Они шли, держась друг за друга, а я проскакивал мимо, с пролета на пролет: ноги несли легко, через две ступеньки на третью.

Старуха Аптекарь поднималась по лестнице грузно, неотвратимо. Обширная, приземистая, обогнуть которую невозможно.

– Кицеле, – надвигалась с одышкой. – Кицеле мой…

Захватывала пальцами щеку, крутила до боли, лаская.

– Кицеле… Котеночек мой… – я опасался старухи Аптекарь.

Парикмахера Сапожкова помню смутно, не уверен даже, жил ли он у нас.

Выдуман ли он.

Сапожков двигался к лифту замедленно, ощупывая ногой ступеньку, с сомнением разглядывал кнопку вызова. У престарелого цирюльника полный провал в памяти, и он открывал глаза по утрам, заново рождаясь на свет.

– Здравствуйте, – говорил себе, – давайте знакомиться. Здравствуйте, – говорил жене, – вы кто такая?

Не было у него неприятностей, не было застарелых забот: полная гармония с самим собой.

– Господи, – вздыхал к вечеру, забывая обо всем, – до чего хорошо!

Чирикал ножницами с совершенным к себе почтением, обласкивал пахучими салфетками, подставлял ладонь для подношений – этого он не забывал. Степан Евграфович Сапожков, который работал прежде на хозяина, в парикмахерской «Базиль»: Кузнецкий мост, 6, телефон 49-77, «Мастера на чай не берут».

Поднималась по лестнице Мотя, приходящая домработница у соседей. Скидывала матросский бушлат, вышагивала в тельняшке – нос в прожилках‚ глаза в щелочках. Переделав работу‚ запаливала едкую папироску‚ погуживала хрипато под нос: «Тут взял казак‚ свернул налево и в чисто поле поскакал...»

Прокуренная‚ просоленная‚ проспиртованная‚ просушенная океанскими ветрами морячка Мотя. Лучшие годы прокачалась в скрипучем трюме на привычно усталых ногах‚ посреди рыбьих внутренностей и бочек с рассолом‚ в неутолимых мечтаниях о далеком береге с недостижимыми ресторанами-забегаловками.
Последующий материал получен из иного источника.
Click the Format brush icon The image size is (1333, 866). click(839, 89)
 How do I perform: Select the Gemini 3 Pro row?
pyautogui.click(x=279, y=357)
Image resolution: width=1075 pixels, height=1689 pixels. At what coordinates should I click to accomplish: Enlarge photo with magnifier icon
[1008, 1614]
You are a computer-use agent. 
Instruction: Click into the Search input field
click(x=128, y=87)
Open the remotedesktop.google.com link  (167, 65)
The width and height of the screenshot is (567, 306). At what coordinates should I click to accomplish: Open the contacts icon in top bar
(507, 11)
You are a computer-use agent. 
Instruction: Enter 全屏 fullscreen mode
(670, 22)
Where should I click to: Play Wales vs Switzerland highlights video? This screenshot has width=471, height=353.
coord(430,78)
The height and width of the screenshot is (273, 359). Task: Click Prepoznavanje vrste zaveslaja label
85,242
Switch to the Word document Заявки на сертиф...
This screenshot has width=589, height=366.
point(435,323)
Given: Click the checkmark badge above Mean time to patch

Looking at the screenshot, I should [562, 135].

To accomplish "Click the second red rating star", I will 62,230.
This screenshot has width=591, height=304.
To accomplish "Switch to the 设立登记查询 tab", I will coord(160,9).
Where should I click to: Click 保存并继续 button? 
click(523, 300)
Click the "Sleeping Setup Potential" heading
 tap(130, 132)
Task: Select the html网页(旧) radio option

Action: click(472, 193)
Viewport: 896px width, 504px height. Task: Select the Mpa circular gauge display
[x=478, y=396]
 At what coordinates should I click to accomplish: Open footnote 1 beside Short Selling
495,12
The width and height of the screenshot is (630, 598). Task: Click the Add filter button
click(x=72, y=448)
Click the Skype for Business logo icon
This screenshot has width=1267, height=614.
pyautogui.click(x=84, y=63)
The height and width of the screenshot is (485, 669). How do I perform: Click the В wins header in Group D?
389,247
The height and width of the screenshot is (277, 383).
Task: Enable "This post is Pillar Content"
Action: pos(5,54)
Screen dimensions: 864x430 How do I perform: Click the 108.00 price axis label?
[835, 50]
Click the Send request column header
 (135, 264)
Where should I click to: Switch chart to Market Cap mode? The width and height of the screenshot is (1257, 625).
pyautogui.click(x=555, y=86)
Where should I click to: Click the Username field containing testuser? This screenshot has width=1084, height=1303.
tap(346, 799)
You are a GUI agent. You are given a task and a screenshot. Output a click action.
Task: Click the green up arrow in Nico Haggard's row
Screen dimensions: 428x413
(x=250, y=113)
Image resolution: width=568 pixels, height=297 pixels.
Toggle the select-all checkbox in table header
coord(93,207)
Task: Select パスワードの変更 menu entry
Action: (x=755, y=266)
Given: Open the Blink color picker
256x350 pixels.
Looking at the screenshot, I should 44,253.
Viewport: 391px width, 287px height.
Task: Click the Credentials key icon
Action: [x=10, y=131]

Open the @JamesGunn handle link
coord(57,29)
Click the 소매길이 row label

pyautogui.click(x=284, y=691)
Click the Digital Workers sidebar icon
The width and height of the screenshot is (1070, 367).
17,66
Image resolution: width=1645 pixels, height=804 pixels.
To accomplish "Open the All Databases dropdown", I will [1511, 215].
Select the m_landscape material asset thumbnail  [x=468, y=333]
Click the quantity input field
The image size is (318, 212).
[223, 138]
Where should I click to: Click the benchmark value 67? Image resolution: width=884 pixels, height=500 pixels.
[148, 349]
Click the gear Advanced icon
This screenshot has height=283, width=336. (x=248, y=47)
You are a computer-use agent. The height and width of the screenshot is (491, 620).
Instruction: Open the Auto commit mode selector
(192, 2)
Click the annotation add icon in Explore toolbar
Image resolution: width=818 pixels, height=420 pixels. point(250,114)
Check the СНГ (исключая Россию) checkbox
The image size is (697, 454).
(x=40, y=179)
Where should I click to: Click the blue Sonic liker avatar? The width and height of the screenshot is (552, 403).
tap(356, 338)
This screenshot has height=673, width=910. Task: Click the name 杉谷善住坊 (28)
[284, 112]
Всё в трюме – закуска к вожделенному пиву: острая‚ пряная‚ в винно-горчичном соусе. Сошла по трапу‚ крутнула головой: ни закуски тебе в магазинах‚ ни пива в ларьках. Пока в трюме болталась, всё без нее пожрали, всё выпили.

Ждать и догонять – последнее дело!

Шелковое платье до пола, перчатки по локоть, ридикюль в руке, черная шляпа с огромными полями, затенявшая глаза, – такие, как она, больше не попадались. Ни в доме, ни на бульваре.

Встречая меня на лестнице, слабо улыбалась, завораживая недоговоренностью, – хотелось проскочить неприметно. Ничего о ней не знал, не знаю и теперь – простор для вымысла, отягощенного подробностями.

Высохшая‚ потемневшая лицом‚ похожая на старую барыню, радио она не слушала, к себе не приваживала, на телефонные звонки не поспешала, записную книжку выкинув за ненадобностью. Читала одного только Бунина, по пятому‚ по седьмому разу: «Всё ритм и бег. Бесцельное стремленье! Но страшен миг, когда стремленья нет…»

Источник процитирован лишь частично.